Марк, казалось, был озадачен.

– А потом?

Эмма вздохнула.

– Извини, совсем забыла. Мы как правило стесняемся расхаживать нагишом при незнакомцах. Поверь мне на слово.

– Что, правда? Ты никогда не плавала в океане без одежды?

– Это немного другой вопрос, но нет, никогда. – Эмма откинулась на спинку кровати рядом с ним.

– Надо нам как-нибудь это сделать, – сказал он. – Всем.

– Не представляю себе, чтобы Безупречный Диего сорвал с себя одежду и прыгнул в воду на глазах у всех.
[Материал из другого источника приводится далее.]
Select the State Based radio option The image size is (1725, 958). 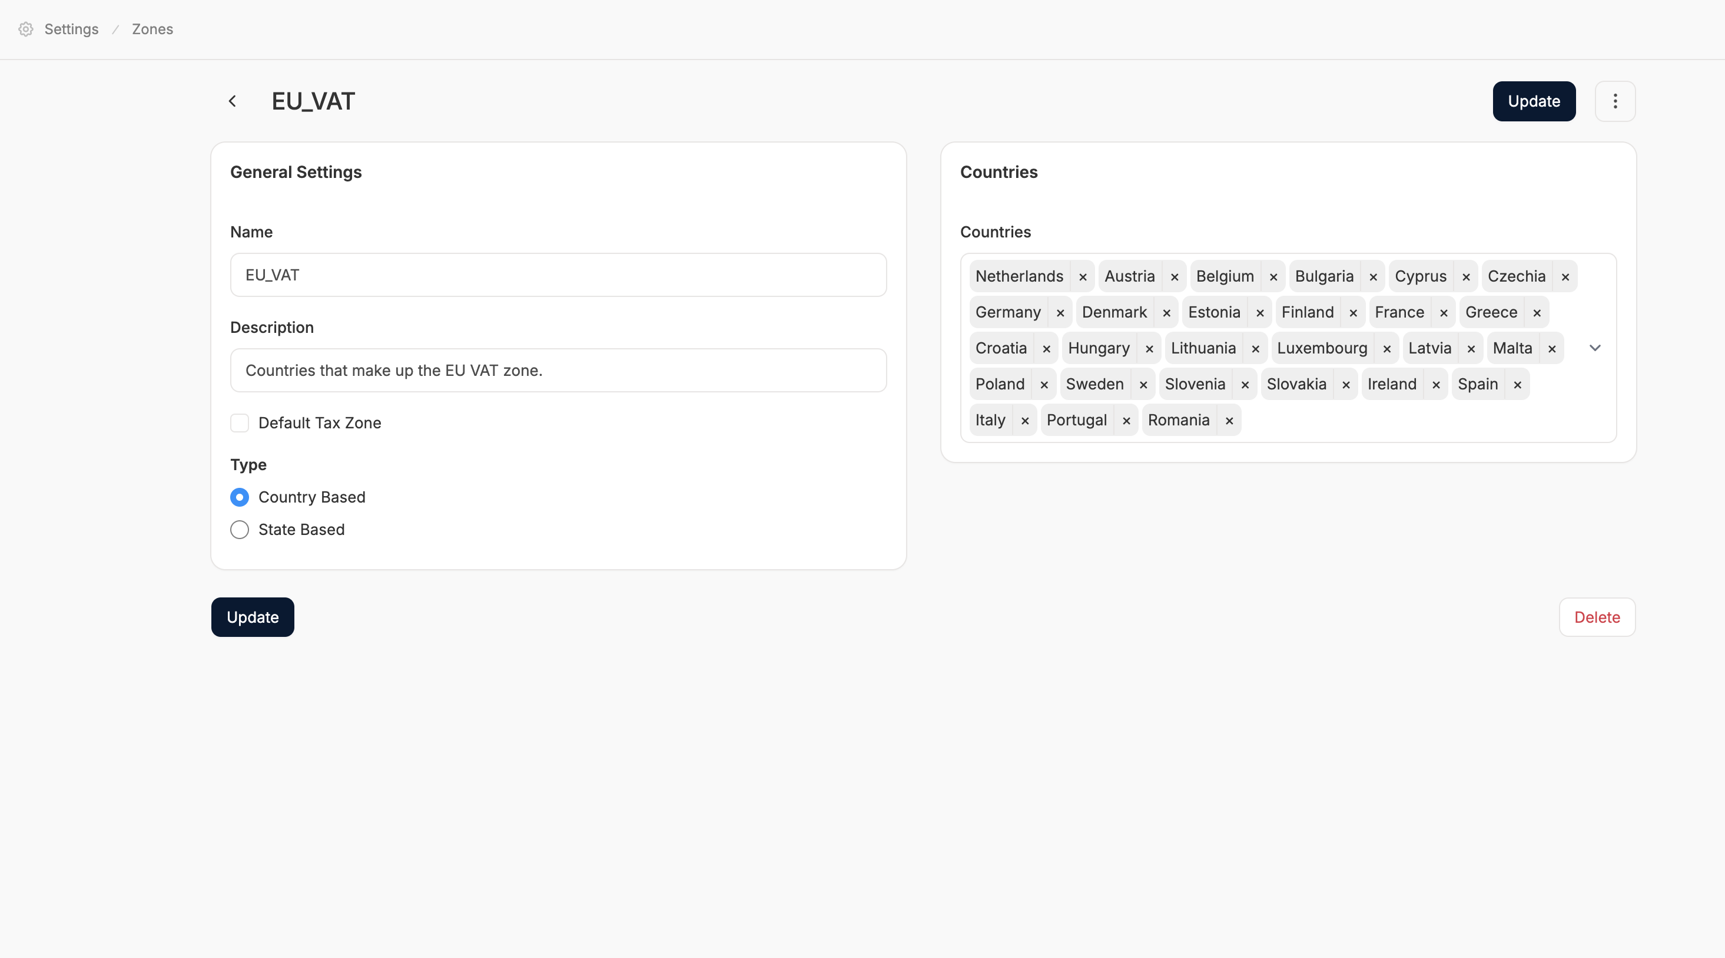(240, 529)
Разве что только на глазах у Кристины. И то не факт.

Марк выкарабкался из кровати на кипу одеял, которую Эмма постелила для него на пол.
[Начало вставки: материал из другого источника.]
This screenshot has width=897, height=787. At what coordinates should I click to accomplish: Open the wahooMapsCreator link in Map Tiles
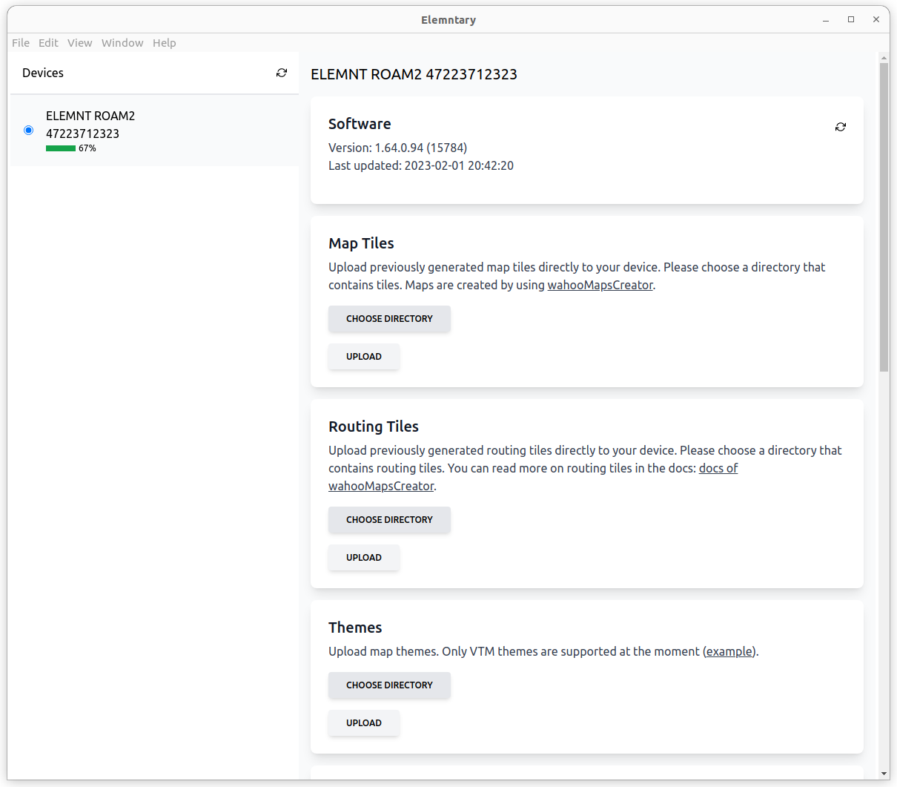(600, 286)
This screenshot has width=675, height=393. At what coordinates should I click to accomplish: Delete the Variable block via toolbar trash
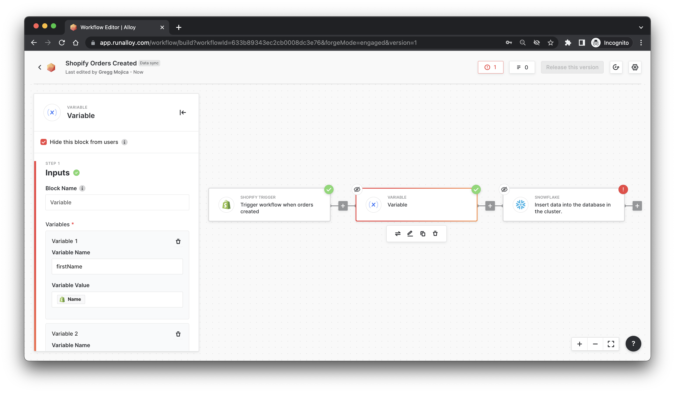point(435,234)
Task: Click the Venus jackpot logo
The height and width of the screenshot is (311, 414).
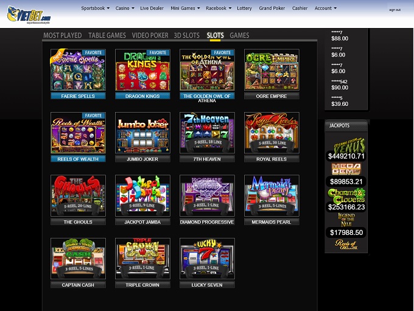Action: click(346, 145)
– Сомневаюсь. Держу пари, он плавает полностью одетый. Иначе ему пришлось бы булавку Центуриона отколоть.

Она рассмеялась, и Марк улыбнулся ей, хотя выглядел усталым. Эмма ему сочувствовала. Сама она уставала не от обычных дел Сумеречной охоты, а от притворства. Может, потому они с Марком и могли расслабиться только по ночам, рядом друг с другом, и не перед кем было притворяться.
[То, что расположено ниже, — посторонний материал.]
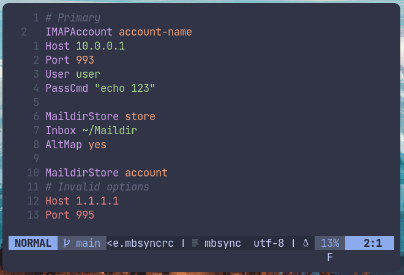The image size is (404, 275).
Task: Click the utf-8 encoding label
Action: point(269,243)
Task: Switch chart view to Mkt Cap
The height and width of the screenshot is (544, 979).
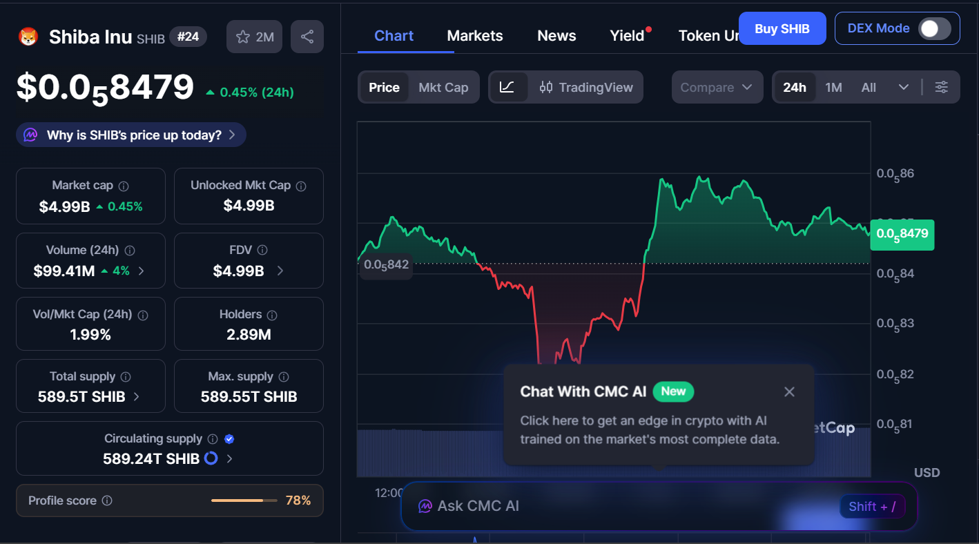Action: [x=443, y=87]
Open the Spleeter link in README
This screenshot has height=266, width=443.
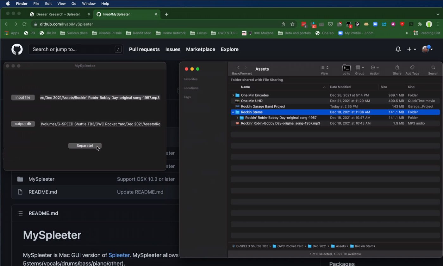pyautogui.click(x=119, y=255)
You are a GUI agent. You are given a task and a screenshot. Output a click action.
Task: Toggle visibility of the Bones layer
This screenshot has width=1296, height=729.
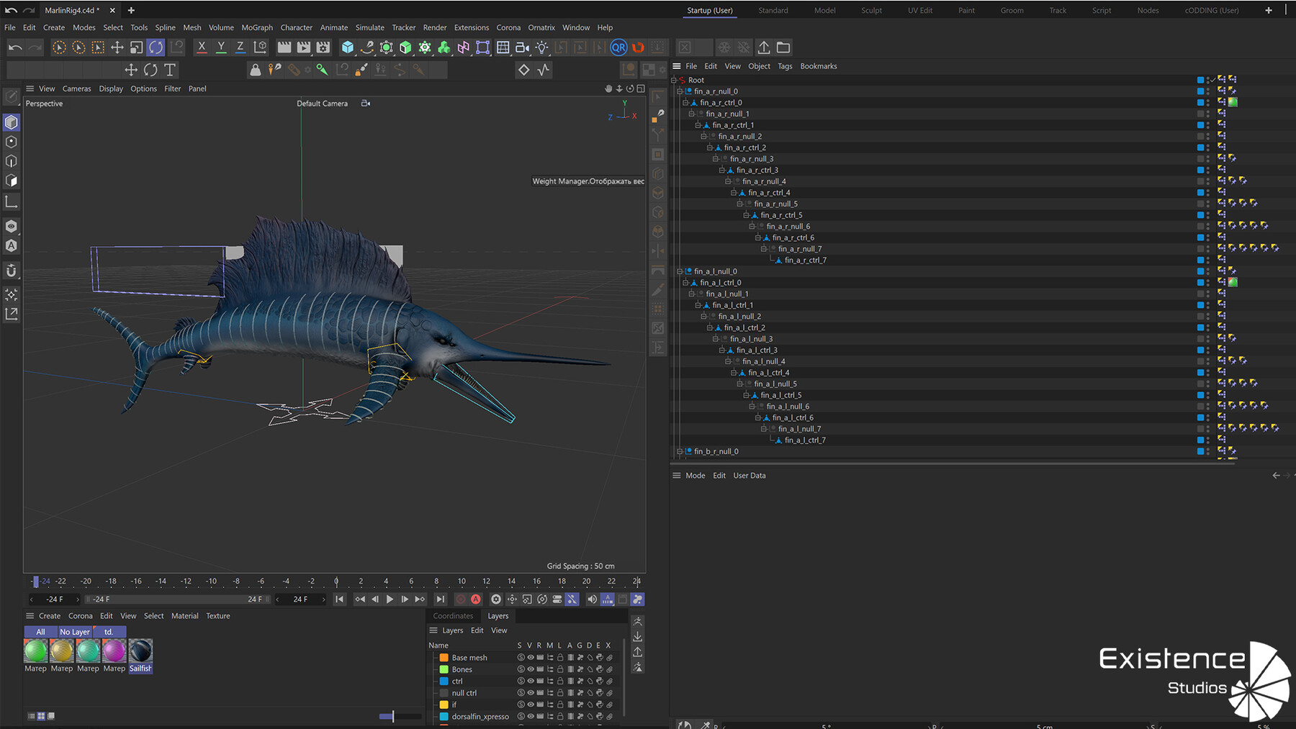[x=531, y=669]
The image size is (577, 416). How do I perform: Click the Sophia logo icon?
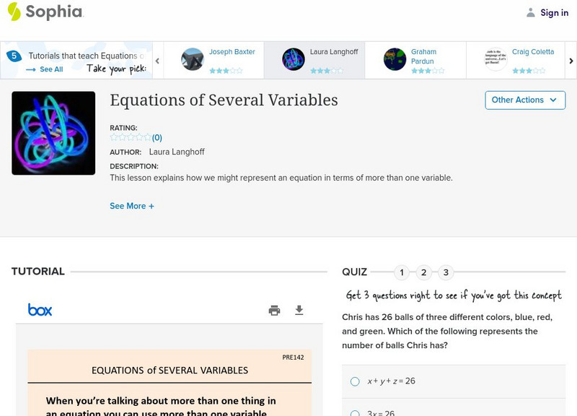(14, 12)

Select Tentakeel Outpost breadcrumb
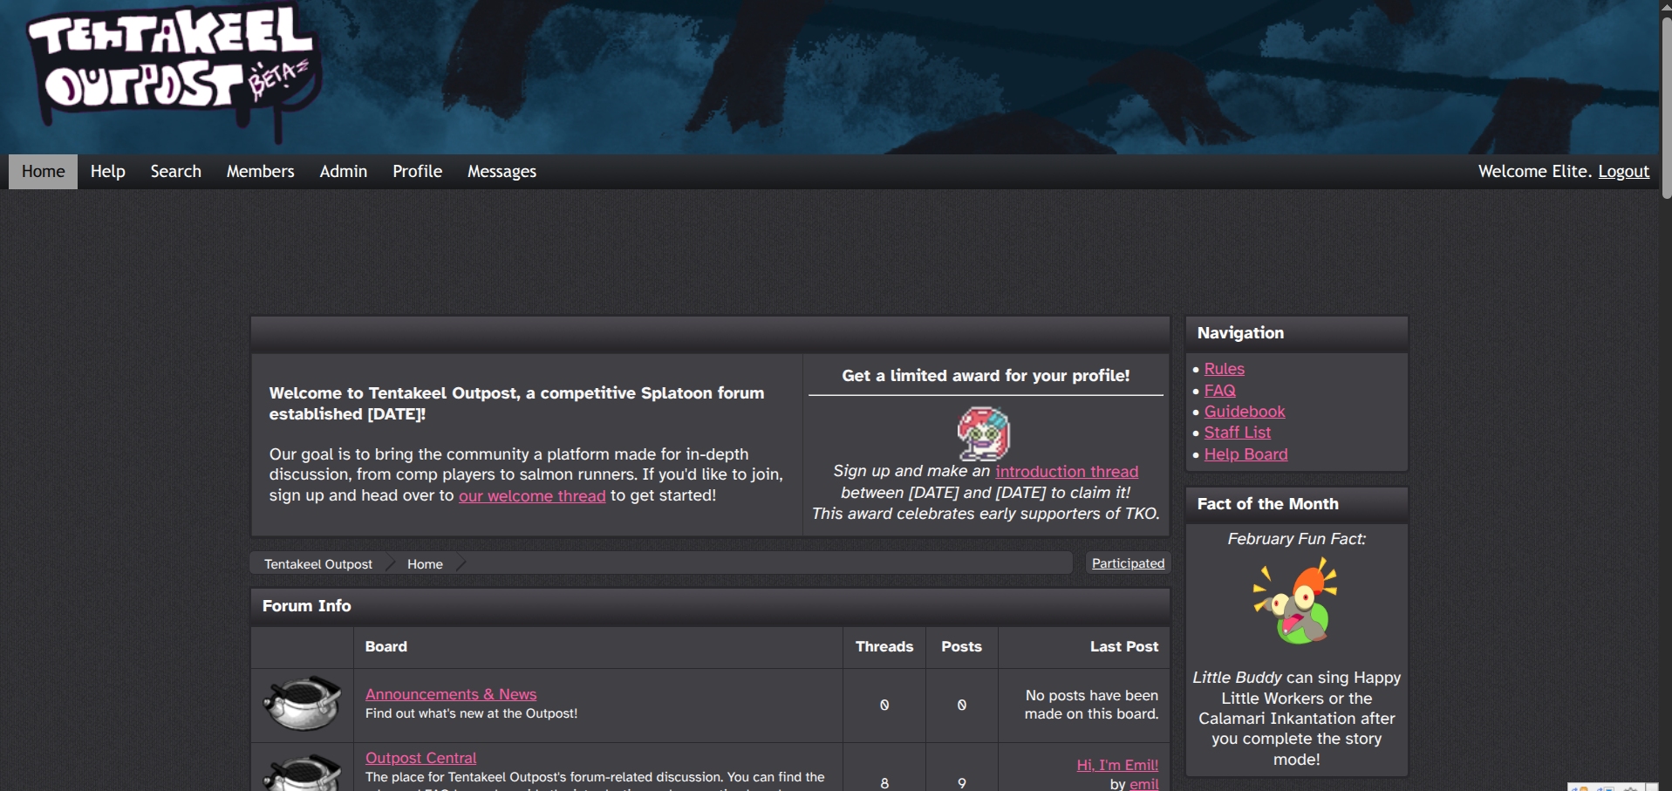[318, 564]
Только в эти минуты она и могла выдохнуть – с того дня, как Джем рассказал ей о проклятии парабатаев, о том, как влюбившиеся друг в друга сходят с ума и уничтожают и себя, и всех, кого любят.

Эмма сразу поняла: она не может этого допустить. Только не Джулиан, только не его семья, которую она тоже любила. Она не могла заставить себя разлюбить Джулиана, это было невозможно. Поэтому она должна была заставить Джулиана разлюбить ее.

Джулиан сам дал подсказку всего за несколько дней до того: слова, которые он прошептал ей на ухо в редкий миг уязвимости. Он ревновал к Марку, к тому, что Марк мог говорить с ней, запросто флиртовать с ней, в то время как Джулиану всегда приходилось скрывать свои чувства.

Теперь Марк с полузакрытыми глазами сидел рядом с ней, прислонившись к спинке кровати. Цветные полумесяцы под полуприкрытыми веками, ресницы на тон темнее волос… Эмма вспомнила, как попросила его зайти к ней в комнату. Мне нужно, чтобы ты притворился, будто мы встречаемся. Будто мы влюбляемся друг в друга.

Он протянул ей руку, и она увидела в его глазах бурю. Жесткость, которая напомнила ей, что страна фэйри – не только шумные пиры и веселые луга. Это еще и дикая жестокость, бессердечие, слезы и кровь, молния, рассекающая ночное небо словно ножом.

Зачем лгать, спросил он.

На мгновение она тогда подумала, что он спрашивает – зачем ей нужна эта ложь? Но Марк спрашивал не об этом. Он спрашивал: зачем лгать, если это может стать правдой?

Она стояла перед ним, до глубины души терзаясь болью – всюду, где она отрывала от себя Джулиана. Как будто отрывала себе руку.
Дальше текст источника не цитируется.